** Required action **
Exact copy, pictures omitted: the line holding "The width and" and every line after it down to the end of the entries.
─── Exercise materials
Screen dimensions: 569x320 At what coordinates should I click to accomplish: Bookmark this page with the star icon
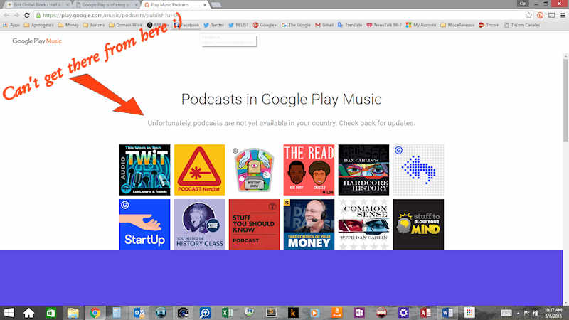pyautogui.click(x=530, y=14)
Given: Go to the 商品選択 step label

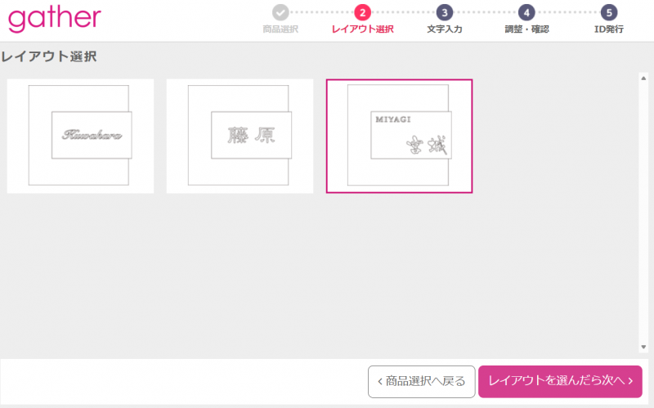Looking at the screenshot, I should point(280,29).
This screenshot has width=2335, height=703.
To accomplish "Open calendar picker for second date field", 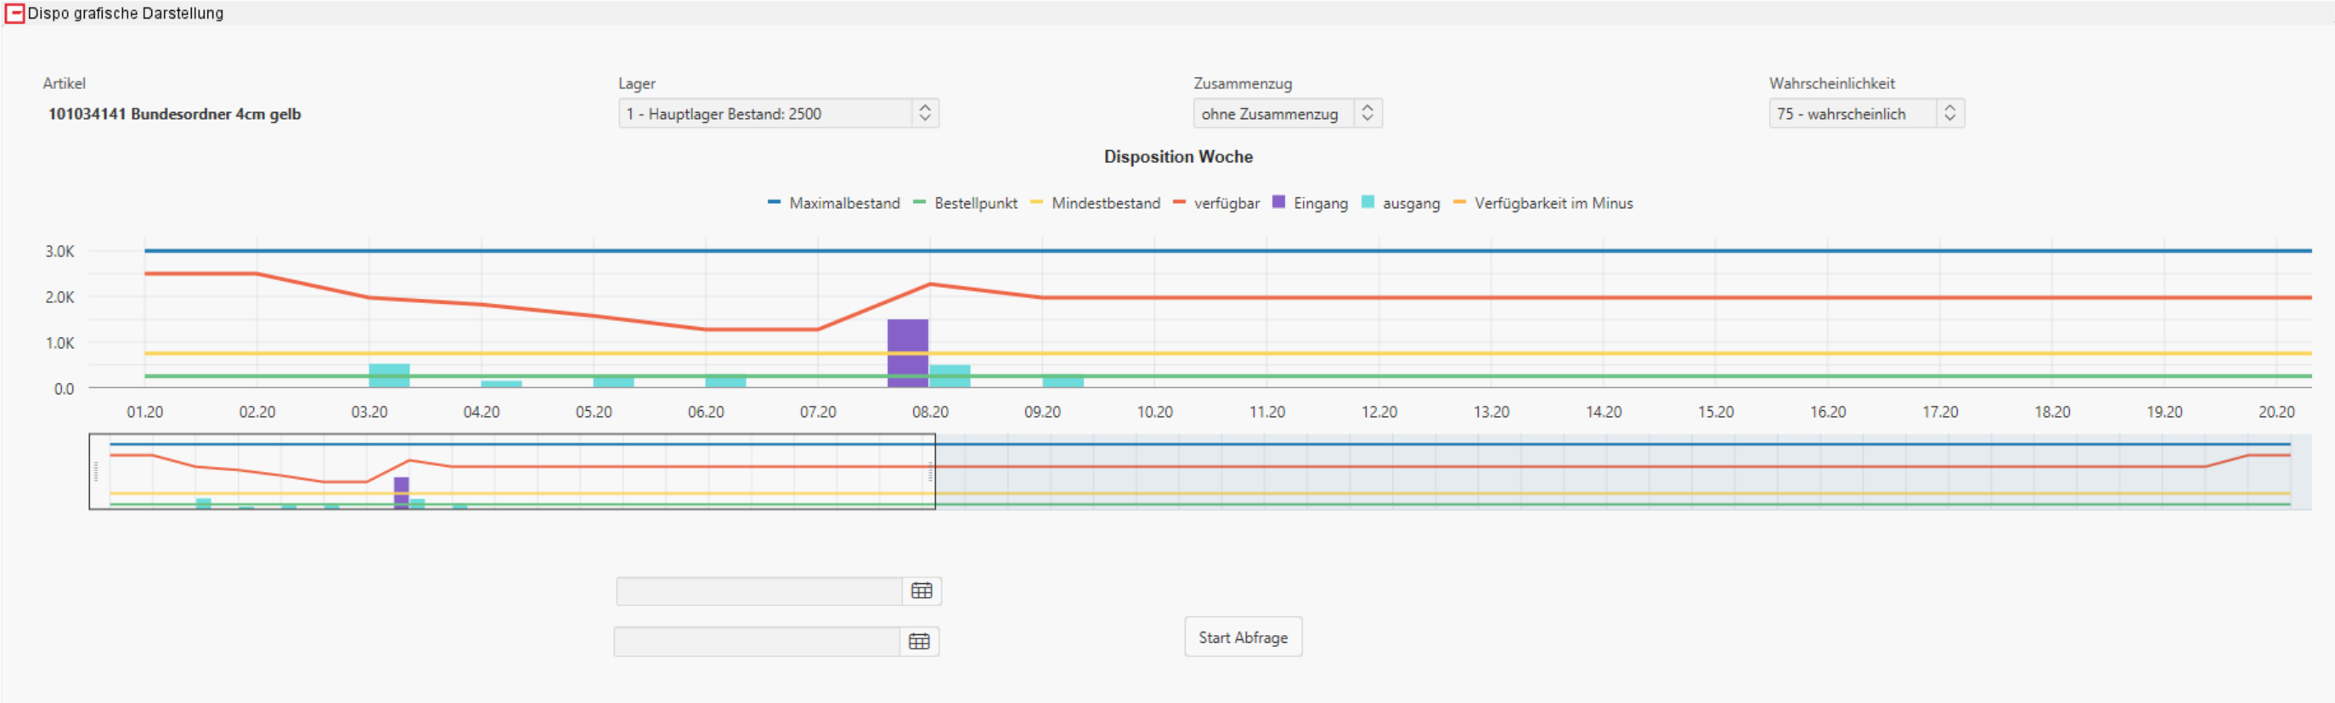I will coord(918,641).
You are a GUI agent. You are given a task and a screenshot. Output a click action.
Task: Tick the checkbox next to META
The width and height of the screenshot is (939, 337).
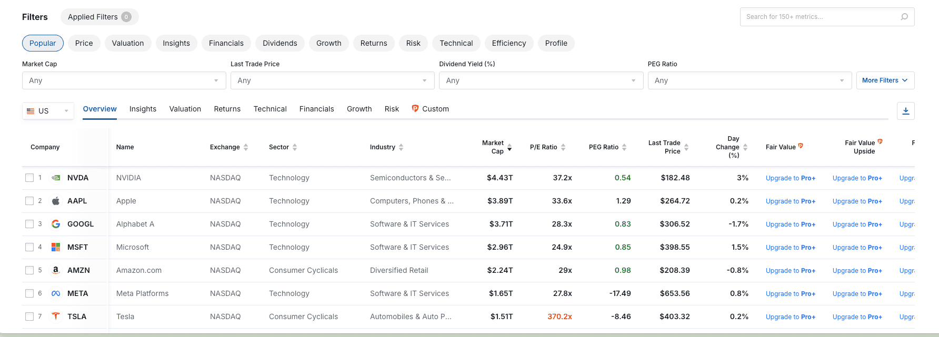coord(29,293)
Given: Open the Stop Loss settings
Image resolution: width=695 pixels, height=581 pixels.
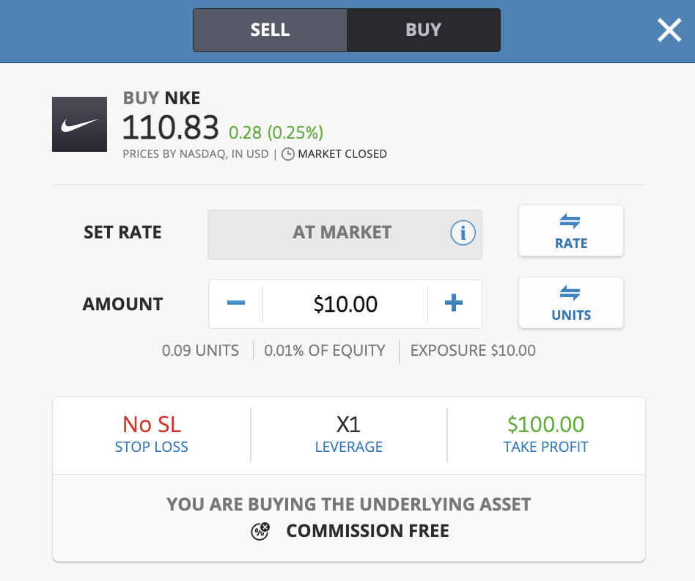Looking at the screenshot, I should click(x=152, y=447).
──────
** Answer for the task **
The width and height of the screenshot is (939, 337).
coord(29,293)
Given: Open the Stop Loss settings
Image resolution: width=695 pixels, height=581 pixels.
Looking at the screenshot, I should click(x=152, y=447).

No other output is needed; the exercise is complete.